The Advocate then went into an historical and critical disquisition, into which we certainly have no need to follow him, rapidly examining the whole subject of predestination and conditional and unconditional damnation from the days of St. Augustine downward, showing a thorough familiarity with a subject of theology which then made up so much of the daily business of life, political and private, and lay at the bottom of the terrible convulsion then existing in the Netherlands. We turn from it with a shudder, reminding the reader only how persistently the statesman then on his trial had advocated conciliation, moderation, and kindness between brethren of the Reformed Church who were not able to think alike on one of the subtlest and most mysterious problems that casuistry has ever propounded.
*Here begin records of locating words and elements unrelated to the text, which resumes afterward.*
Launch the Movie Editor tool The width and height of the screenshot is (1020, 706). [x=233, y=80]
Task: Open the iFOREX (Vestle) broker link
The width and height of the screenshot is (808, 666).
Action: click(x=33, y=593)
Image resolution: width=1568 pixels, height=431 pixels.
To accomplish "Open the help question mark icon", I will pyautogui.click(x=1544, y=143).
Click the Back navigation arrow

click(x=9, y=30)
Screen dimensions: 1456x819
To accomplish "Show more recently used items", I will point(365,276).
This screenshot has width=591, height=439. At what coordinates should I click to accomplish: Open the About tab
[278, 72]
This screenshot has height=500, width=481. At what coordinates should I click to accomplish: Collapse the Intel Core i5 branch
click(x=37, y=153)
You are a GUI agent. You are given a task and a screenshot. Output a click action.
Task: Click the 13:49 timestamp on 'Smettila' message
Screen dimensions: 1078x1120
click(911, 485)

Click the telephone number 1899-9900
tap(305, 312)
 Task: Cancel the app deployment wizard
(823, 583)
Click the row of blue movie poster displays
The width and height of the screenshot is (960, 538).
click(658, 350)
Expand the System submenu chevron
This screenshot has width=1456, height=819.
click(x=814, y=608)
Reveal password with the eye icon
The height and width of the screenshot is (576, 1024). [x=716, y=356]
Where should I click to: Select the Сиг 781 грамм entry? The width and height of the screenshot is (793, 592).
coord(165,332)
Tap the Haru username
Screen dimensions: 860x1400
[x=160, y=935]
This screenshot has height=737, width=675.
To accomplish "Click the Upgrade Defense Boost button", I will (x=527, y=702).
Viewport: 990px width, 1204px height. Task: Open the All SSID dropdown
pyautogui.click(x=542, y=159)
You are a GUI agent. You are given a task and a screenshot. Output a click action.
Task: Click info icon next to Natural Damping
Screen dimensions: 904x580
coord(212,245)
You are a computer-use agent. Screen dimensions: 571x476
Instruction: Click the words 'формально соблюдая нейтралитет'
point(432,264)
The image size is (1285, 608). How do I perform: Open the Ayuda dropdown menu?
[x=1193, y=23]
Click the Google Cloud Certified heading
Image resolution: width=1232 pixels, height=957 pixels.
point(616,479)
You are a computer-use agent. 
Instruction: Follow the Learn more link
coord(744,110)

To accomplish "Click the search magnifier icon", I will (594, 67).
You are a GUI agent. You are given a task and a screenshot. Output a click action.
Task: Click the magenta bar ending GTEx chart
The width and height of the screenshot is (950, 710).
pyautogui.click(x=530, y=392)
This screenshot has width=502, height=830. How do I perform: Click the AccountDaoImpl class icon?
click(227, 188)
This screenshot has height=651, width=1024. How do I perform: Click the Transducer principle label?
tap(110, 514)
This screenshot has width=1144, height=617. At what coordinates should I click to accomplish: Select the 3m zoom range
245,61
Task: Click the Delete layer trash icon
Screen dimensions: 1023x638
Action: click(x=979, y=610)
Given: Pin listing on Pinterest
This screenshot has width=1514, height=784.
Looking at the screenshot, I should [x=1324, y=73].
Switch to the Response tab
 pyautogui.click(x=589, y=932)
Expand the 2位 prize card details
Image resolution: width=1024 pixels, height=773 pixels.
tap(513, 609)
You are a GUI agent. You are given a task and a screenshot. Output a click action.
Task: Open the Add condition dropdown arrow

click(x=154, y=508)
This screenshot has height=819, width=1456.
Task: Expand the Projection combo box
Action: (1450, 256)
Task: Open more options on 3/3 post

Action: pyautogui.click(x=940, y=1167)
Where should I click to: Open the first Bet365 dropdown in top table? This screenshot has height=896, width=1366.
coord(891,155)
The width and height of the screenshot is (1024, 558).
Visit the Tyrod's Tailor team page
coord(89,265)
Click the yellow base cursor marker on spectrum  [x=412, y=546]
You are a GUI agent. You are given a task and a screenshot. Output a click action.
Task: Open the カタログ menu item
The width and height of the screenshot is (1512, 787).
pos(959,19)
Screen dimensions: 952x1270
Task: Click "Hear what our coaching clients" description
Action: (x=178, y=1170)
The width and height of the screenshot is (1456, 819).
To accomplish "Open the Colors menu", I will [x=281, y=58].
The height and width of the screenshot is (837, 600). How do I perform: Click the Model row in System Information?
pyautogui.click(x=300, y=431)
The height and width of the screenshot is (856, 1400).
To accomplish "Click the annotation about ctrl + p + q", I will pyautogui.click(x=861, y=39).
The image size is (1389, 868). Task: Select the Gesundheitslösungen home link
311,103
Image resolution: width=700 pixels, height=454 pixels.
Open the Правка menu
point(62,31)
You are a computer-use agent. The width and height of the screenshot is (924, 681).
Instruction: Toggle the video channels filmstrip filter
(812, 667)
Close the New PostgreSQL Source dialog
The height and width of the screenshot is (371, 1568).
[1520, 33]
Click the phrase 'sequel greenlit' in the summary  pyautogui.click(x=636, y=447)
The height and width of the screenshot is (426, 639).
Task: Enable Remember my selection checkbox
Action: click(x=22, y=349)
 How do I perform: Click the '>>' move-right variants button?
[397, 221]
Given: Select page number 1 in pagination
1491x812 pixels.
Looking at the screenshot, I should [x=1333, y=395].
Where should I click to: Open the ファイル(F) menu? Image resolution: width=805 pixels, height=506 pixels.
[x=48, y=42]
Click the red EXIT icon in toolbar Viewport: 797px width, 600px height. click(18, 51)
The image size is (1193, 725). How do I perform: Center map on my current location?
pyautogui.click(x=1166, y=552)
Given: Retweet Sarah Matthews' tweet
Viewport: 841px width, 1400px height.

For fifty years, he said, he had been an enemy of all compulsion of the human conscience. He had always opposed rigorous ecclesiastical decrees. He had done his best to further, and did not deny having inspired, the advice given in the famous letters from the King of Great Britain to the States in 1613, that there should be mutual toleration and abstinence from discussion of disputed doctrines, neither of them essential to salvation. He thought that neither Calvin nor Beza would have opposed freedom of opinion on those points. For himself he believed that the salvation of mankind would be through God’s unmerited grace and the redemption of sins though the Saviour, and that the man who so held and persevered to the end was predestined to eternal happiness, and that his children dying before the age of reason were destined not to Hell but to Heaven. He had thought fifty years long that the passion and sacrifice of Christ the Saviour were more potent to salvation than God’s wrath and the sin of Adam and Eve to damnation. He had done his best practically to avert personal bickerings among the clergy. He had been, so far as lay in his power, as friendly to Remonstrants as to Contra-Remonstrants, to Polyander and Festus Hommius as to Uytenbogaert and Episcopius. He had almost finished a negotiation with Councillor Kromhout for the peaceable delivery of the Cloister Church on the Thursday preceding the Sunday on which it had been forcibly seized by the Contra-Remonstrants.
When asked by one of his judges how he presumed to hope for toleration between two parties, each of which abhorred the other’s opinions, and likened each other to Turks and devil-worshippers, he replied that he had always detested and rebuked those mutual revilings by every means in his power, and would have wished to put down such calumniators of either persuasion by the civil authority, but the iniquity of the times and the exasperation of men’s humours had prevented him.